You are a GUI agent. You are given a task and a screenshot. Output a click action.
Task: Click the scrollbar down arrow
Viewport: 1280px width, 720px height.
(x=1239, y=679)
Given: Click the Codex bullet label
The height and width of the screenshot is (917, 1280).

====

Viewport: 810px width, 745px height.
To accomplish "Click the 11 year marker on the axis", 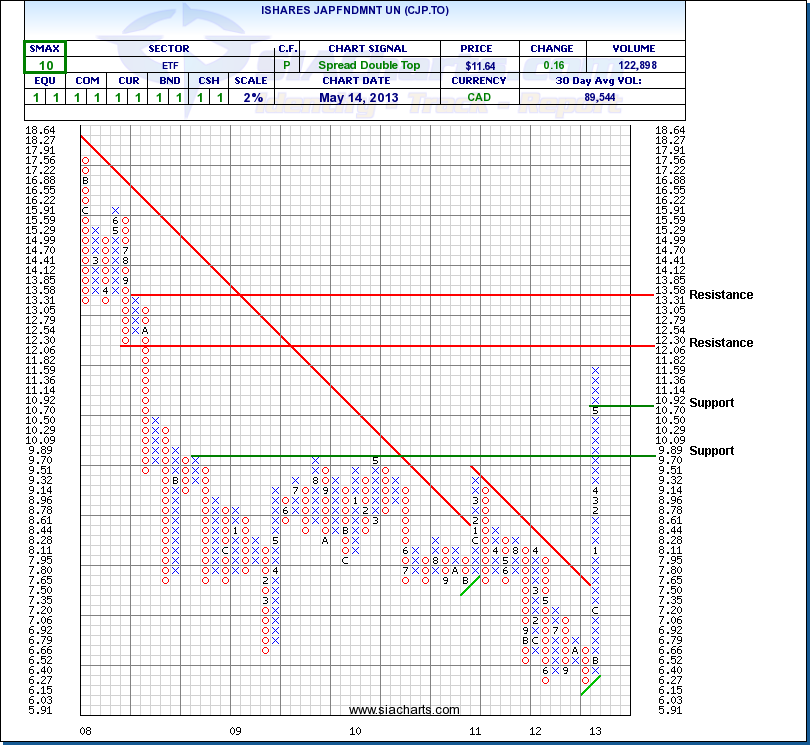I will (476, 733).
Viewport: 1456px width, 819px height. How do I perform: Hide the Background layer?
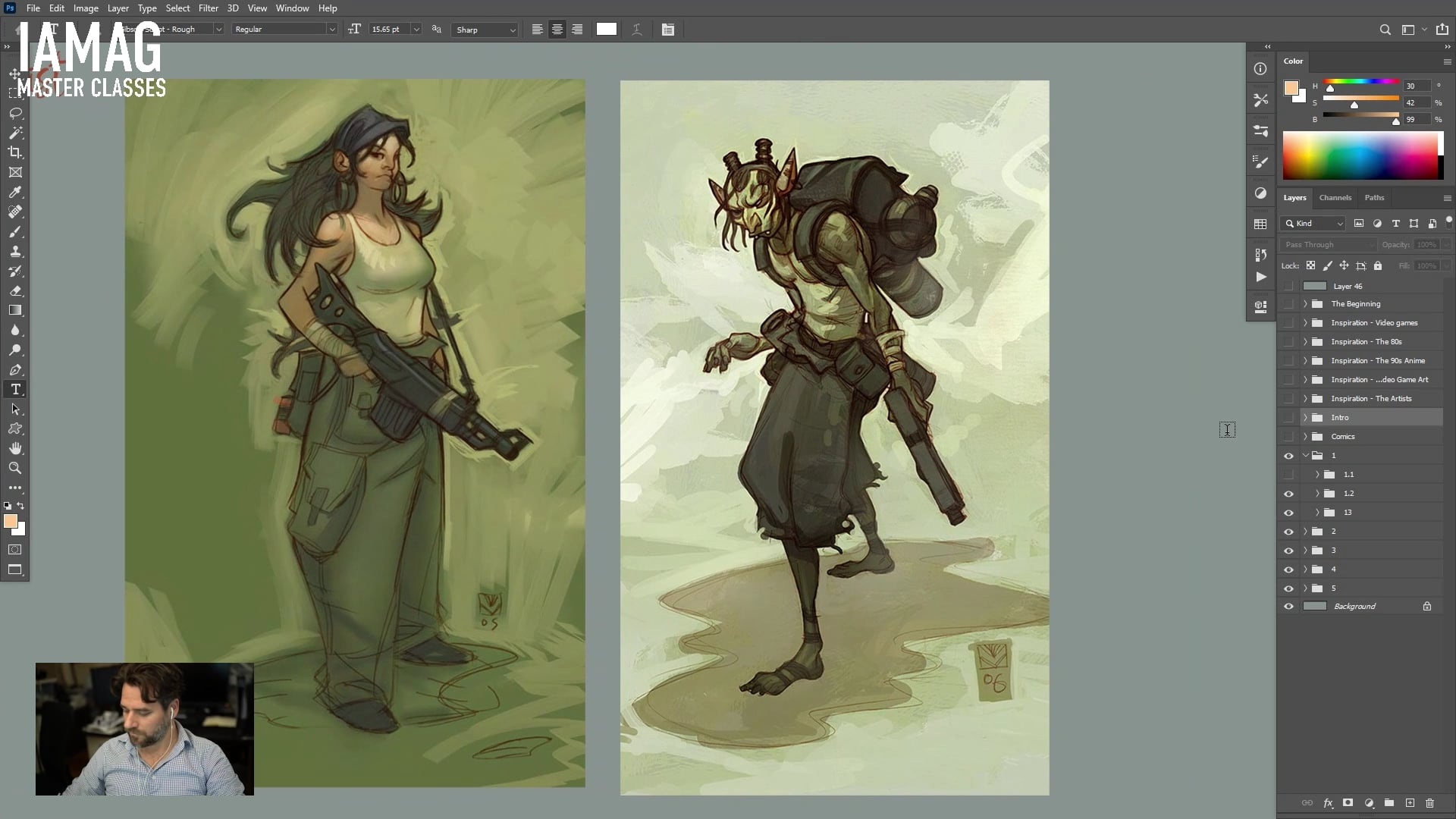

====

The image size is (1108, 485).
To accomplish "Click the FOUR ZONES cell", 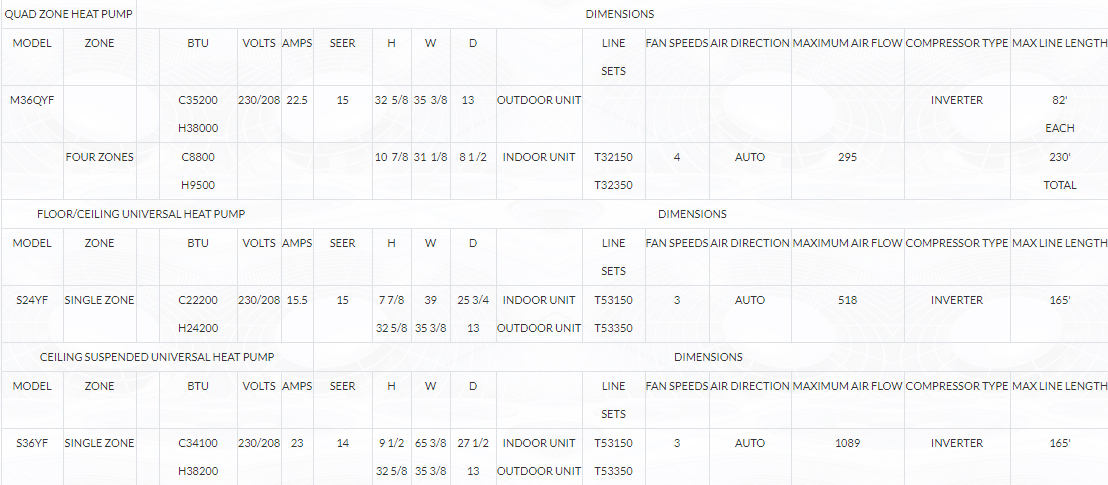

====

Lo que harás: Copia completas todas las líneas, desde la que contiene "You are a GUI" hasta la que contiene "The height and", ambas incluidas. Suma 62 a cada número de las coordenadas que figuran como respuesta y deja todo lo demás igual.

En respuesta:
You are a GUI agent. You are given a task and a screenshot. Output a click action.
Task: Click the scrollbar down arrow
Viewport: 1280px width, 720px height.
(x=1301, y=741)
Given: Click the Codex bullet label
The height and width of the screenshot is (917, 1280).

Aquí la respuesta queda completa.